3. Break Down the Numbers

Once you have provided the service with great execution and your customers have achieved a strong peace of mind, it’s critical that the numbers are explained in detail. It’s easier for most people to digest the cost when it’s presented in terms of monthly payments rather than an annual lump sum. Present the costs of your as-a-service offering in the context of the value and service levels you are delivering and provide the monthly total the customer can expect to be invoiced.

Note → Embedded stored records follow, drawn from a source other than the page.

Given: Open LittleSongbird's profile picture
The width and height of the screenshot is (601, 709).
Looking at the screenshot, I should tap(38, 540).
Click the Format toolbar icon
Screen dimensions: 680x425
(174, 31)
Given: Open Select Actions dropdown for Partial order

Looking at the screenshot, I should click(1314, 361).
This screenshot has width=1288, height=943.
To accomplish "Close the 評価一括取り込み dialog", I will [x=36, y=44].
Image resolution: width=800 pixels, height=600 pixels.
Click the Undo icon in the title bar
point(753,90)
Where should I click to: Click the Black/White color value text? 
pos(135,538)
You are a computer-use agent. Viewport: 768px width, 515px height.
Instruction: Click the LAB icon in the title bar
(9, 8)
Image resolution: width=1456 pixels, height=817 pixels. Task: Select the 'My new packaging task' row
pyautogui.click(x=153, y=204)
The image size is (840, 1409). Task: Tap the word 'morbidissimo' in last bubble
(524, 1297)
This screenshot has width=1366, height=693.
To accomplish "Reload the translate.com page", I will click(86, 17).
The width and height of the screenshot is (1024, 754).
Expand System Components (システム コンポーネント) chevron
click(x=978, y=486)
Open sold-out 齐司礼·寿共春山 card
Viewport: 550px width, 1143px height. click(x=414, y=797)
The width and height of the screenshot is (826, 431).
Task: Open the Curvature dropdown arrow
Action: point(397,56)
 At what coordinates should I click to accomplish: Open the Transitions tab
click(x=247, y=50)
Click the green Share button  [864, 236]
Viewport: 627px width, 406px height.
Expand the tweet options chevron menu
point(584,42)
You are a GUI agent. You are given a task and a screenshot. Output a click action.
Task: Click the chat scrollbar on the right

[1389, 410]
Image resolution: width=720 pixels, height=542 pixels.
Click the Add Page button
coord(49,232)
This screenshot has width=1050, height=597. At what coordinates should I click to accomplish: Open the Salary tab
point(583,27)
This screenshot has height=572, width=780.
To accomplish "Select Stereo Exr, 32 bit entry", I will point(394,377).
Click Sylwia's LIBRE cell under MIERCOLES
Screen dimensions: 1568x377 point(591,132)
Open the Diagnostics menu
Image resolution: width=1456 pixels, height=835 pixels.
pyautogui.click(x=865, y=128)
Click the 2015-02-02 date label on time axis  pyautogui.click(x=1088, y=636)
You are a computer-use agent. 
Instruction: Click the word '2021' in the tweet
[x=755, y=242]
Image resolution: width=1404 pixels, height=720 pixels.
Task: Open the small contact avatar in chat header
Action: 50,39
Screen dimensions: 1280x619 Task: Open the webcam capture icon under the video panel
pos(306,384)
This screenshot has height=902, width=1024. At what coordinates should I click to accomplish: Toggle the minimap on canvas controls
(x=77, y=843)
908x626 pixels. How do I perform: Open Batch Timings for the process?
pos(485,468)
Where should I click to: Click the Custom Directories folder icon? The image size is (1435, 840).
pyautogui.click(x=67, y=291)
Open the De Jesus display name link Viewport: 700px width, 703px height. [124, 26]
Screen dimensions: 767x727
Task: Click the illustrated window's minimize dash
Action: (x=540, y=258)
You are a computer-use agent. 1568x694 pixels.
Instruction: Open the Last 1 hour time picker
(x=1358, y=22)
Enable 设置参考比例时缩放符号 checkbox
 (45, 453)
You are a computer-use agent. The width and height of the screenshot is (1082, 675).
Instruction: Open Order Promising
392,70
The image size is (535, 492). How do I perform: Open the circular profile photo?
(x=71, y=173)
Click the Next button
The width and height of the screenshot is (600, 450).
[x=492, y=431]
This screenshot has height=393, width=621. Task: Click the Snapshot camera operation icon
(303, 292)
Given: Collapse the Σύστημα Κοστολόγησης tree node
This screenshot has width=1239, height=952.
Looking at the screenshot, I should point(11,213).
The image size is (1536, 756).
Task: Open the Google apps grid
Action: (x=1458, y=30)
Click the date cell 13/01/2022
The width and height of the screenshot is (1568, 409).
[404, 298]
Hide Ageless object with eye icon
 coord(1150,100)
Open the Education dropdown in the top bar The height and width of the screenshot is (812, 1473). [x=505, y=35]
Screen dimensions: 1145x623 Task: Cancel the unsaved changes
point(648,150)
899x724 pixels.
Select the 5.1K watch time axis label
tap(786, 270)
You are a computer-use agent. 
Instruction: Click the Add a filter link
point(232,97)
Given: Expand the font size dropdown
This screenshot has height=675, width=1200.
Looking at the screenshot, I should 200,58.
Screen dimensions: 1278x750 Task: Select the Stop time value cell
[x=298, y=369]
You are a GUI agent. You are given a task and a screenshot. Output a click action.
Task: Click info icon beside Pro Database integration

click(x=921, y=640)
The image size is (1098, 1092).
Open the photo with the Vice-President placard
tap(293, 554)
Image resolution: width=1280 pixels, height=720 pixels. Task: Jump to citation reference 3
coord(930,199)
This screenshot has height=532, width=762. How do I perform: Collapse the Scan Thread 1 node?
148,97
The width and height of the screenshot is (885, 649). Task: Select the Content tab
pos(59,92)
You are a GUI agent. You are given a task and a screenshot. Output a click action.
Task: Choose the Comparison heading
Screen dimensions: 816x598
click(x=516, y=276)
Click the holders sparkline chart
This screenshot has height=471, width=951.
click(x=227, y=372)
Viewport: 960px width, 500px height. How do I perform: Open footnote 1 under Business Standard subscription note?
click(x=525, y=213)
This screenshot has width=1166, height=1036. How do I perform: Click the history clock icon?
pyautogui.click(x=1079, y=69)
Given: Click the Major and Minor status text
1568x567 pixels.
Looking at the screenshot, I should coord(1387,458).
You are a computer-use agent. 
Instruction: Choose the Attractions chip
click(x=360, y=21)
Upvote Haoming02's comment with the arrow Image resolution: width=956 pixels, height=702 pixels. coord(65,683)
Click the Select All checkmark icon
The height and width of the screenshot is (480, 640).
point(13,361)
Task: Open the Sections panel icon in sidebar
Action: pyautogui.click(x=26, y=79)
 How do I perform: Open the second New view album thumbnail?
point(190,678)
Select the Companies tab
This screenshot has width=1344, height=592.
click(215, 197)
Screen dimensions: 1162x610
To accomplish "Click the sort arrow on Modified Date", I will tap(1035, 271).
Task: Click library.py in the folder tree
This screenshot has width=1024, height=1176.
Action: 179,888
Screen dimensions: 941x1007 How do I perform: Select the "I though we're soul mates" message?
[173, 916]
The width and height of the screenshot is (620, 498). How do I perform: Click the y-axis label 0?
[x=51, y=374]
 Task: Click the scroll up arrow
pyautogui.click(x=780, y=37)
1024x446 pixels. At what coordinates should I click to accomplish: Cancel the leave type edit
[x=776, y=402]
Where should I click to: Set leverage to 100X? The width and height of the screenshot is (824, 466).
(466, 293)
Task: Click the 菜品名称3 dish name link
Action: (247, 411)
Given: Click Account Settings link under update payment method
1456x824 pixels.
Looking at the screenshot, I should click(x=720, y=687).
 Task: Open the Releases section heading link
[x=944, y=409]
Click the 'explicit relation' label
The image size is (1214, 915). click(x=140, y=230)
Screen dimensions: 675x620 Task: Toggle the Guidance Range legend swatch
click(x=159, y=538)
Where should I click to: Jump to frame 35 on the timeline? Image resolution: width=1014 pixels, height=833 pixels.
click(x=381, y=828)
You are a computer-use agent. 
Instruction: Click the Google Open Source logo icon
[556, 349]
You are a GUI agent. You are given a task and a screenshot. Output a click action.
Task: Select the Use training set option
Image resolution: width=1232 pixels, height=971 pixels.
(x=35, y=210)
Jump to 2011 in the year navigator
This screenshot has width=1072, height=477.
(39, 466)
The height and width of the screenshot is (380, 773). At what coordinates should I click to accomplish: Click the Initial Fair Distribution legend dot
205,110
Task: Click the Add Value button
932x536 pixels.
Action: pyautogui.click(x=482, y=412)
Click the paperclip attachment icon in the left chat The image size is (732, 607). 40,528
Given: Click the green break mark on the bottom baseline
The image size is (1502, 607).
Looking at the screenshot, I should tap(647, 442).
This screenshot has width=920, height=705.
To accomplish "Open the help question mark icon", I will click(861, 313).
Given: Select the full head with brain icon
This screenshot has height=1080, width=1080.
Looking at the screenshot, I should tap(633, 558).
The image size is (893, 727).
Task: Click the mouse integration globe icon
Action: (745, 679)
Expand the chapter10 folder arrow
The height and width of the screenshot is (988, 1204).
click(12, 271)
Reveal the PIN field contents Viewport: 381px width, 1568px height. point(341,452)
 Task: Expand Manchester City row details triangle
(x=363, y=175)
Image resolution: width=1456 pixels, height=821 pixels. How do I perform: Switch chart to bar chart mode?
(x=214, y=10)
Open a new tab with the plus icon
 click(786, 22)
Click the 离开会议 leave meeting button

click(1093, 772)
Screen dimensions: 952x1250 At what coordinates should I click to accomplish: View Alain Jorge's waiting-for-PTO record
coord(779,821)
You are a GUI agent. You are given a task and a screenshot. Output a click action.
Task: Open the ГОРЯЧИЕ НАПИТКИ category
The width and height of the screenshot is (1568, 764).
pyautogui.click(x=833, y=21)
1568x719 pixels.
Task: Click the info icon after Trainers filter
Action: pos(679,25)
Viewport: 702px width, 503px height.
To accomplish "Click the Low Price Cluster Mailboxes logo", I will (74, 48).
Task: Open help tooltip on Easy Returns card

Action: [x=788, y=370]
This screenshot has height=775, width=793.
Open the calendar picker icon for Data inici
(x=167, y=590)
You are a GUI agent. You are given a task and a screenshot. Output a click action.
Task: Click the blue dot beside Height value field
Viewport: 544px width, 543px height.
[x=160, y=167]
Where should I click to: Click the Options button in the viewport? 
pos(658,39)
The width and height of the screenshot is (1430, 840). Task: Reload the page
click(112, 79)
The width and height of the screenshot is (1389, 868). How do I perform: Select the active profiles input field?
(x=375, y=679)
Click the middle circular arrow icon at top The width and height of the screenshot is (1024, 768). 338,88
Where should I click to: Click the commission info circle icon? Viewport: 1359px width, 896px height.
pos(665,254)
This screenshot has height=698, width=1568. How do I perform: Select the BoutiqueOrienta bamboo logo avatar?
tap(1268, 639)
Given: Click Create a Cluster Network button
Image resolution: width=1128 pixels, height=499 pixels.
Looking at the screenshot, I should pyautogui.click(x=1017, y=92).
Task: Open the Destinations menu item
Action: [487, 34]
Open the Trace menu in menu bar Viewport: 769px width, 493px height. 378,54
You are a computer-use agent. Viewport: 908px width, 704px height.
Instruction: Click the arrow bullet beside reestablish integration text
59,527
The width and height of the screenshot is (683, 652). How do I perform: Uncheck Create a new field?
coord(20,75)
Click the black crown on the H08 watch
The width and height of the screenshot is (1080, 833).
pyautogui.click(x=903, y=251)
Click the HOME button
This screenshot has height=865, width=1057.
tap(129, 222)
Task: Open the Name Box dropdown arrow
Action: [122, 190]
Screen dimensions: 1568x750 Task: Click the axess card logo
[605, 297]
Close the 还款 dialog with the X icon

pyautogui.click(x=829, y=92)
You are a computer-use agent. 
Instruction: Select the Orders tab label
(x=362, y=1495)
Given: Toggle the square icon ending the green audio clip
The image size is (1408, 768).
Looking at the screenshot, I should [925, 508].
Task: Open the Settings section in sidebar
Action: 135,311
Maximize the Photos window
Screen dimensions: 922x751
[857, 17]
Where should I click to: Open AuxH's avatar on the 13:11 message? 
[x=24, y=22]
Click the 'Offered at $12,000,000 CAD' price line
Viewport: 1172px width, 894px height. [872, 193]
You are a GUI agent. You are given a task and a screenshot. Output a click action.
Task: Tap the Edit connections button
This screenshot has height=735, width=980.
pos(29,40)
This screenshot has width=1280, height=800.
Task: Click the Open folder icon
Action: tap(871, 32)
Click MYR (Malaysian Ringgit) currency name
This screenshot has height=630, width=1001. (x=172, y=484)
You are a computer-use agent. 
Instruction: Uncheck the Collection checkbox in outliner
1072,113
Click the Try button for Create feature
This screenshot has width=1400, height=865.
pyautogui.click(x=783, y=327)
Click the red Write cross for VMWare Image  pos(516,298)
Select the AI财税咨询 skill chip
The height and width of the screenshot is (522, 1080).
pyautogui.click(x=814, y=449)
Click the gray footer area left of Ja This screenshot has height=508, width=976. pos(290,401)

There can be a fear of ‘profit guilt,’ where you are nervous to share with the customer that you are making money from the transaction. But anyone who has overcome this understands that it’s acceptable for clients to know that we are providing a service and we are in the business to make a profit. Of course, no one likes hidden fees, so make sure your monthly total is accurate to help establish trust and enable your customers to budget accurately for your service.

4. Talk About the Results, Not Just the Technology

Sometimes, it is tempting to talk about all the bells and whistles of the technology, but what good is it if it doesn’t solve underlying problems? In a sales conversation, do not sell technology, sell the benefits. Most of your customers do not understand business technology and do not have the time to figure it out themselves — they want to see actual results in their businesses. Sell business owners the ability to refocus on their core business and more easily achieve business goals.

5. Follow Up With a Definition of the Real Costs

Once you have shared the benefits and tangible results from the technology, it’s unbelievably valuable to highlight that the biggest cost of poorly functioning technology is what it costs in people and productivity. Paint a picture to reframe how your services would benefit the client and attach a value to it. Ask tough questions to help tip the balance for your client from the emotional, irrational fears that lead to “no,” towards the logical, rational decisions that lead to the sale.

6. Establish Yourself as the Trusted Vendor or Partner

If you work in a vertical market, you’re in a great position to sell yourself as a trusted vendor for their niche, which is a big part of your value. Clients want to simplify and focus on their businesses — technology is not their core mission, it’s only a tool. What should relying on you as their one and only vendor mean for your clients? It means they don’t need to worry about technology anymore.

Explain the amount of time and energy you will invest to understand every piece of their business and how you will help them choose the best technology to support their business objectives. If issues come up, they only need to make one phone call.

7. Facilitate the Shift to the Cloud or as-a-service Offerings

Moving your business or your customers business from a rip-and-replace model to an as-a-service model is a challenging proposition. Make sure you have equipped your business to make this transition as smooth as possible for yourself, your business and your clients.

You must believe in your own expertise and skills to make a convincing pitch to clients. Technology automation is the key to delivering efficient, profitable managed services. In the future, the most successful solution providers will offer clients more services and manage these services with fewer employees. This should be ingrained in your company culture.

8. Provide Security-Based Services

Many MSP’s are successfully acting upon this option and moving towards becoming a managed security service provider (MSSP). An MSSP is an external partner who manages and monitors cybersecurity solutions for an organization. Moving into the cloud/security realm might seem daunting at first, but we’re seeing this move is the natural evolution of many MSP companies.

Managing more technology with fewer and fewer people is the inevitable path of technology solution providers. Wrapping an MSSP program into your catalog of services might be the ticket for continued robust growth for many years to come.

My hope is that this article will provide some ideas to help you move your business forward profitably!